Athanasius Kircher, The Tower of Babel, 1679.

Babel Bridge

Memoizing Parsing Expression Grammar generator in Ruby

Parse Tree Class Structure

Once you are familiar with how to do basic parsing in Babel-Bridge, you'll want to do something with the results. The first step is understanding the parse tree class structure.

Defining a parser automatically generates several classes. For example:

class MyParser < BabelBridge::Parser
  rule :foo, "foo"
end

Generates:

MyParser < BabelBridge::Parser
MyParser::FooNode < BabelBridge::Node
MyParser::FooNode1 < MyParser::FooNode

FooNode was generated by the :foo rule. It inherits from the BabelBridge::Node class. FooNode1 represents the first (and only) varient of :foo. FooNode is never instantiated, but FooNode1 will be created whenever the first varient of :foo matches.

irb example:

>> MyParser.new.parse("foo").class
=> MyParser::FooNode1

You can examine the children of FooNode1 with the matches method:

>> MyParser.new.parse("foo").matches
=> ["foo"]
>> MyParser.new.parse("foo").matches[0].class
=> BabelBridge::TerminalNode

Let's do a more complex example. Below is a parser that recognizes any number of non-negative integers concatenated by pluses. Note that the :add rule has two variants which will create two variant sub-classes, AddNode1 and AddNode2, of the rule's parse-tree-node class AddNode.

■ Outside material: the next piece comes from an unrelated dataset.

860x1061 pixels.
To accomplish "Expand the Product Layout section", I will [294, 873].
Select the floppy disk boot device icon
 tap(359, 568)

class MyMathParser < BabelBridge::Parser
  rule :add, :number, "+", :add
  rule :add, :number
  rule :number, /[0-9]+/
end

puts MyMathParser.new.parse("34+12").inspect

Running the code above outputs:

MyMathParser::AddNode1
  MyMathParser::NumberNode1 > "34"
  "+"
  MyMathParser::AddNode2 > MyMathParser::NumberNode1 > "11"

If you inspect the classes of the child matches of the root AddNode1, you'll get:

>> MyMathParser.new.parse("34+12").matches.collect {|m|m.class}
=> [MyMathParser::NumberNode1,
    BabelBridge::TerminalNode,
    MyMathParser::AddNode2]

Every rule consists of one or more pattern elements which must match in order. The index of each pattern element directly corresponds to the index of it's parse-tree-node in the matches list.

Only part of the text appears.